Cancer-associated inflammation is a key determinant of disease progression and survival in most cancers. The aim of our study was to assess the predictive value of preoperative inflammatory markers, such as the neutrophil–lymphocyte ratio (NLR), platelet–lymphocyte ratio, red cell distribution width (RDW), and mean platelet volume, for survival in breast cancer patients. In total, 608 breast cancer patients operated on between January 2009 and December 2011 were included in this observational study. The association between preoperative inflammatory markers and survival outcomes was analyzed. Patients with high NLR (>2.57) or high RDW (>13.45%) showed a significantly lower overall survival rate than those with lower NLR (≤2.57) or lower RDW (≤13.45%).
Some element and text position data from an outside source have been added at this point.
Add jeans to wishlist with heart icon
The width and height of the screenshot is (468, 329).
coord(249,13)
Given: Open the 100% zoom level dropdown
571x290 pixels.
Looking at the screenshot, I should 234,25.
NLR and RDW, along with node stage and molecular subtypes, were independent prognostic factors. There was a significant survival difference according to NLR in the luminal A and triple-negative subtypes (93.3% versus 99.3%, P=0.001; 68.8% versus 95.1%, P=0.000, respectively). The triple-negative subtype was the only subtype in which higher RDW patients showed significantly poor prognosis (81.3% versus 95.5%, P=0.025). Pre-operation NLR and RDW is a convenient, easily measured prognostic indicator for patients with breast cancer, especially in patients with the triple-negative subtype.